Bubbles have been a big part of our life for several years now. It still amazes me how they are so entertaining and fun each time we get them out, which is often. We’ve had bubble wands, battery operated bubble makers, handheld bubble makers. It’s always a messy, squealing, fun time.
I often hear the words, “don’t pop my bubble!” It’s a big offense to pop another’s claimed bubble around here, they want to pop their own bubble. Once we used little water guns to pop them, that was a fun day.
Today we pulled out the red bubble bin and headed outside. It’s been so hot lately, but today a cool breeze carried the large, fragile balls of soap straight up to the clouds. It was nice and it made me think how similar these bubbles are to my current messy thoughts.

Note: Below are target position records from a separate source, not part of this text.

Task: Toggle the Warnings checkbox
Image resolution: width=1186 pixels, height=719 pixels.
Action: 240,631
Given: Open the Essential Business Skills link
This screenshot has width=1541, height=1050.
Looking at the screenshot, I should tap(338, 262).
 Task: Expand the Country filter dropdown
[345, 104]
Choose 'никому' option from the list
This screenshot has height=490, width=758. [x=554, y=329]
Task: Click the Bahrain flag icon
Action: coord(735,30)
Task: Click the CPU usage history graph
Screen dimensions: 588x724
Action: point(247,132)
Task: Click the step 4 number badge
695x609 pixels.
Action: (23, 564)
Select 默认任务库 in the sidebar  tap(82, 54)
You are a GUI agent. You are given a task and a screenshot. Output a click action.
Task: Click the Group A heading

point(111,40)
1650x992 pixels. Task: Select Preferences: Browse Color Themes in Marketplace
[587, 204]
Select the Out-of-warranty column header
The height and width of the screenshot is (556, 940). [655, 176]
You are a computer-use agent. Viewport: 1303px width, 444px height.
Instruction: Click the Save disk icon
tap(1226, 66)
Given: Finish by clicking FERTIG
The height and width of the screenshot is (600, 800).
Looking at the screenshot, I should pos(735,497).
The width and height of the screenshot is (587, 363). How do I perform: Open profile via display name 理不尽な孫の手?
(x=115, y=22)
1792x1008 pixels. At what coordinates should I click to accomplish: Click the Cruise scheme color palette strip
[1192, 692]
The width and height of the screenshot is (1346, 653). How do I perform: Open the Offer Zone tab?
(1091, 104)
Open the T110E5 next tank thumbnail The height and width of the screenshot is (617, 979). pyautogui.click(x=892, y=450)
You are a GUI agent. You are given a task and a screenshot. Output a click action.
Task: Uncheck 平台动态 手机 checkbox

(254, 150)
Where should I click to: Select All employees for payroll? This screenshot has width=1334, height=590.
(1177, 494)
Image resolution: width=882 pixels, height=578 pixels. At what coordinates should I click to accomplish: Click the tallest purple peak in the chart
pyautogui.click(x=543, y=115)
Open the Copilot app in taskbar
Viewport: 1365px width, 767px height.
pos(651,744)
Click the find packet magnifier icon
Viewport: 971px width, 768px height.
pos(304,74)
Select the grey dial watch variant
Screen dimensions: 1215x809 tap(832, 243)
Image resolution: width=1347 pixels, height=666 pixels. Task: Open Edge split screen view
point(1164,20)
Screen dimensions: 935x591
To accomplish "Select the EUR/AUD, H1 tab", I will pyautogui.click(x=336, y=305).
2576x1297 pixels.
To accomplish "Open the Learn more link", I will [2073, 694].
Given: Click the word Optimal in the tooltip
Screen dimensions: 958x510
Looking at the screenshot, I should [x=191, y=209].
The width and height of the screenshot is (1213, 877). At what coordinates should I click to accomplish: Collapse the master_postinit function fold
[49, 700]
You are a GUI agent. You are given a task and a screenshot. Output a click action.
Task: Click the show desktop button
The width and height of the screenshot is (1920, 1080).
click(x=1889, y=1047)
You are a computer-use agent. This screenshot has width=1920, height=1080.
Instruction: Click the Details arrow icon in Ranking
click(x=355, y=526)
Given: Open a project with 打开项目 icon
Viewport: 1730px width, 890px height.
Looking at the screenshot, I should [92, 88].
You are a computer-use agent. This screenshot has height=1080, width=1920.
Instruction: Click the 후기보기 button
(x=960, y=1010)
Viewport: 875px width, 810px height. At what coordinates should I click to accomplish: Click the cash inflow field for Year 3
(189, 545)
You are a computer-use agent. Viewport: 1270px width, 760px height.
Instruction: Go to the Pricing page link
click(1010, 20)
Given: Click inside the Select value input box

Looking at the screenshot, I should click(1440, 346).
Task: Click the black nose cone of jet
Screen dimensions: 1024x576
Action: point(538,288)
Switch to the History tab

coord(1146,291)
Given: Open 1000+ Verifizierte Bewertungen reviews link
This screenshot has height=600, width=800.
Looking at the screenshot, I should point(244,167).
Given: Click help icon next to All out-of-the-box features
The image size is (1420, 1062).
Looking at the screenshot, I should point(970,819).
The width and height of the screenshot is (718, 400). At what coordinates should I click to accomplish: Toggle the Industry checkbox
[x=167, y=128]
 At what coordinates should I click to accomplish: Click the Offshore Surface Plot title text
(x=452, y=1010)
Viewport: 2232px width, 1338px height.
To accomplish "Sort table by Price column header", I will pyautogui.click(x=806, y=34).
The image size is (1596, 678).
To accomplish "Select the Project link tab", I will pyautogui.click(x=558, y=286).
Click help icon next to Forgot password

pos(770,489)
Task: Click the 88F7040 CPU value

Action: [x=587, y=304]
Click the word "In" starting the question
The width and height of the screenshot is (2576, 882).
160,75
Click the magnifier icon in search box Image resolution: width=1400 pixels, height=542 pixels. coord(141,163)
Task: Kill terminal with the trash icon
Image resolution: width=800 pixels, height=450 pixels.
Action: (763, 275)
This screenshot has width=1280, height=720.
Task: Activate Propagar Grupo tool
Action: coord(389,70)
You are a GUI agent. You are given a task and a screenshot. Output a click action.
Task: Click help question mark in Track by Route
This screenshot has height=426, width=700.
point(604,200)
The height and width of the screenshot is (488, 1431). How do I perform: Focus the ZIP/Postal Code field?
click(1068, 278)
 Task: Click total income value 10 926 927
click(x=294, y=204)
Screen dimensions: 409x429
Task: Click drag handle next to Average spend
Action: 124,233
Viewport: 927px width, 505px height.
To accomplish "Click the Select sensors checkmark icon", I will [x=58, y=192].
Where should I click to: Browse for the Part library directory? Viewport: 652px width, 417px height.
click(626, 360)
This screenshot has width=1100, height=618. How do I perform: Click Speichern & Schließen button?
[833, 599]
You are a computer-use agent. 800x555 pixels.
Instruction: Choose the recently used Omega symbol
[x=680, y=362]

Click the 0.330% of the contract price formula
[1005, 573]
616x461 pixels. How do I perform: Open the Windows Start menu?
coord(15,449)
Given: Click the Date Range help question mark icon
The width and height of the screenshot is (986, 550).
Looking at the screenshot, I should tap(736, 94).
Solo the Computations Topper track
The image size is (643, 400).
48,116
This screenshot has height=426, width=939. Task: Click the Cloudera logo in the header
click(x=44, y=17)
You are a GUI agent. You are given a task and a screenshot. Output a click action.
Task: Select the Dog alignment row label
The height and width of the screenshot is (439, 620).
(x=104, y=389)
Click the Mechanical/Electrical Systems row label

It was hard for me to start writing. Actually no, I love writing my thoughts, the hard part is sharing. It makes me uncomfortable. I want to keep them in my bubble so no one else can burst it open and see inside. Letting these words go free is like blowing into that wand and watching little pieces of my heart scatter.
Some bubbles burst right away, I hear a squeal and know it brought a smile and a small glimpse of joy. Some just float along never to be seen again. Those are the hardest ones. Not knowing where they end up, or if they brightened anyone’s day along the way. Not knowing if someone saw them float by but just didn’t notice or care. Not knowing if they burst and disappeared forever, never to be seen. Those are the ones making me want to screw the lid on tight so nothing spills out and run back inside.
Maybe one day someone will find one of my bubbles, hold it carefully in their hand and discover its beauty. Maybe they’ll even want to show it off. Until then, I’ll just get out my red bubble bin, watch the kids enjoy this simple, carefree time and smile.